**Study text**:
CAMDEN, N.J. (Court TV) —The feisty racquetball partner of a New Jersey rabbi testified that three months before his wife was found murdered the religious leader threw down his racket in disgust after a game and asked for help in killing her.

"Fred said 'I wish I could get rid of my [expletive] wife and have her killed on the ground when I go home some day,'" Myron "Pepe" Levin, 76, told the jury. "I says 'What are you [expletive] crazy? What are you nuts?' He says 'Do you know anybody good?' I say 'Get the [expletive] out of out of my head.' 'I says you're [expletive] nuts, stay away from me, you got a lovely wife, stick with it.'"

But on cross-examination defense attorney Jeff Zucker suggested that Levin, a member of Neulander's congregation and former convict didn't mention the incident until his third interview with police and only did so because he was angry over the quality of an expensive Torah he had donated to the synagogue.

Fred Neulander, 60, is facing capital murder charges for the November 1, 1994, slaying of his wife, Carol, who was beaten with a pipe-like object and left for dead on her living room floor.

Prosecutors say the one-time Jewish leader, who began the successful M'Kor Shalom synagogue in Cherry Hill, N.J., with his wife, hired two men to carry out the execution and disguise it as a robbery attempt. His motive for the killing, says the state, was Elaine Soncini, a former Philadelphia radio personality with whom he had conducted a two-year affair. Soncini testified Tuesday that she told the rabbi to divorce his wife by the end of the 1994 year or she would leave him.

Neulander's lawyers admit their client wasn't faithful to his wife, but claim that he had nothing to do with the murder. They say the two men that confessed to the murder and implicated Neulander, Len Jenoff and Paul Daniels, are not reliable witnesses and have wrongly fingered the rabbi as the figurehead in their plot.

Levin, who had a number of run-ins with the law himself, including a racketeering bust for a food stamps operation and a Baltimore arson charge that netted him 24 months in prison, was reportedly known by many, including the defendant, for being in touch with the seedy underbelly of New Jersey. His testimony was hindered by intermittent bouts of memory trouble and a racy temper, but Levin stayed true to his message: Fred Neulander asked for help in killing his wife.

On cross-examination, defense lawyer Zucker seemed to catch the witness — who recently suffered a stroke following a heart valve replacement operation — phasing in and out of lucidity. He asked Levin why it wasn't until his third interview with Cherry Hill police, on March 5, 1995, that he mentioned the racquetball incident.

**Data excerpt**:
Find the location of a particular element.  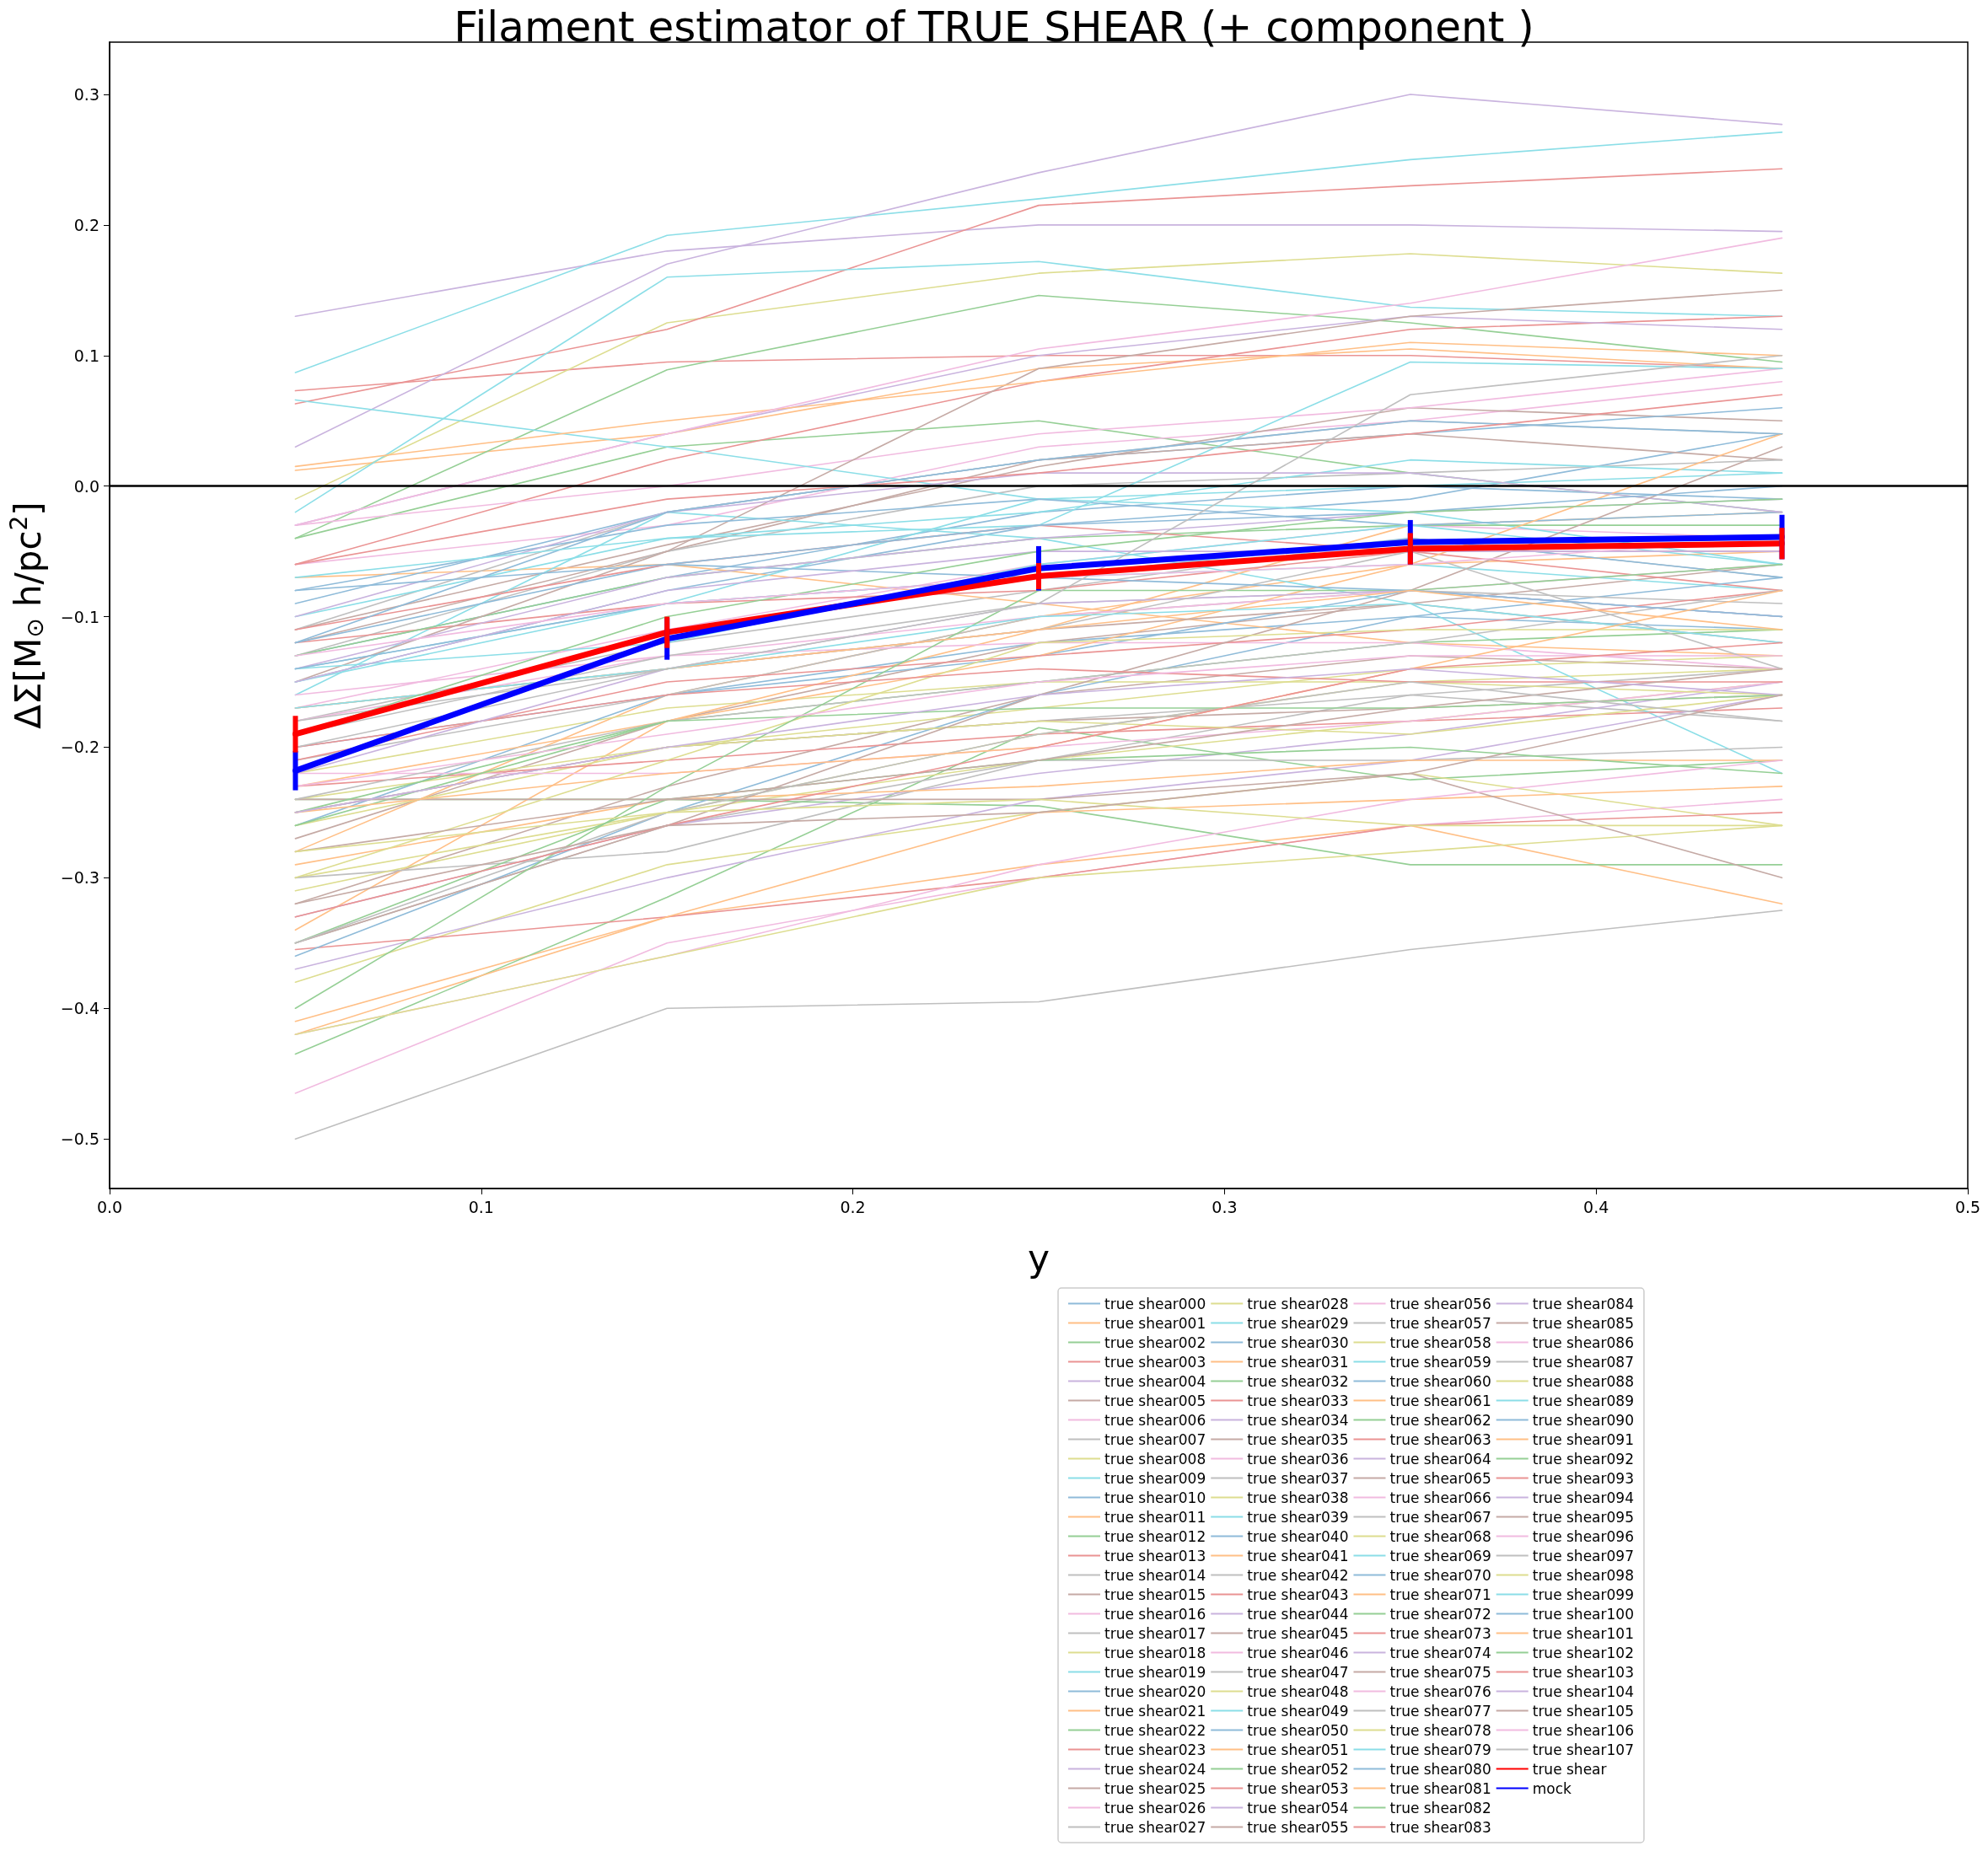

**Tasks to complete**:
a) Summarize the article about the Neulander murder trial in two sentences.
b) Write the next part of the article about the Neulander murder trial, beginning after its final sentence.

**List of answers**:
a) Myron "Pepe" Levin, a racquetball partner of Rabbi Fred Neulander, testified that three months before Carol Neulander was found murdered, the rabbi asked him for help in having her killed. Prosecutors say Neulander hired two men to kill his wife because of his affair with Elaine Soncini, while his lawyers admit the infidelity but deny any role in the murder and, on cross-examination, asked why Levin, a former convict with intermittent memory trouble, did not mention the racquetball incident until his third police interview.

b)
Levin was unable to explain why his story changed, saying only "I cannot clarify that."

Zucker suggested that Levin was angry at Neulander because of an incident involving a Torah, (a religious scroll of great import to the Jewish faith) that Levin had donated money to help purchase. Levin said he donated between $18,000 and $20,000 to have the Torah purchased in his wife's name, but when he saw the Torah at Neulander's home, it didn't seem to be worth his donation. "I thought I was had," Levin said.

The Torah incident happened after Levin's second interview with police, on February 28, 1995, and before the third, when he told the story of the post-game conversation, Zucker noted. "Of course that would have nothing to do, Mr Levin, with the fact that you felt you had been swindled by Mr. Neulander on the Torah?" the lawyer asked.

Levin paused, stared blankly ahead, and muttered "What's the point there?"

Zucker also locked horns with Levin later when he pressed him as to why his second retelling of the racquetball conversation included an extra expletive.

Anita Hockman, a cantor at Neulander's M'Kor Shalom synagogue who worked with the Neulanders for 13 years, also testified Wednesday, telling the jury about assisting the family with shiva, the Jewish mourning period in which families welcome guests into their home to bring their condolences. The service was held in the family's home, and Hockman said that the rabbi seemed uncomfortable being in the sanitized living room where his wife had been murdered.

Hockman also said that Neulander made a conspicuous appearance during her choir practice the evening of the murder, interrupting as if to make sure he was seen. "It was rare, very rare, to see Rabbi Neulander in the choir rehearsal," the cantor said. "I hadn't seen him for a very long time in rehearsal at all. He kind of stopped the action in the room. It was very unusual to see him enter the room that way."

Hockman then revealed that Neulander admitted his affairs to her. "He came to tell me that he had had two 'indiscretions,' in his words," Hockman said. "He felt it best that I hear it from him." Hockman said the rabbi admitted to having an affair with one woman in particular, Robin Gross, (who she reluctantly named) but not the other, possibly Elaine Soncini.

Earlier on Wednesday, Rebecca Neulander-Rockoff, the daughter of the defendant, testified about two conversations she had with her mother that were interrupted by a stranger, the second of which came immediately before the murder.

On cross-examination, Zucker asked Neulander-Rockoff to detail her late mother's habit of bringing the day's receipts from her bakery business home from work. "I told her I didn't think it was the most prudent idea. It's not safe to travel with that kind of money, to keep it in the house."

The defense claims that a robbery-gone-wrong may have been perpetrated by thieves who knew that Carol Neulander often brought home large amounts of money.

Zucker also asked Neulander-Rockoff how her father was acting when she arrived at the home after the murder. "I would describe him as quiet, just very quiet. A quiet sort of hurting."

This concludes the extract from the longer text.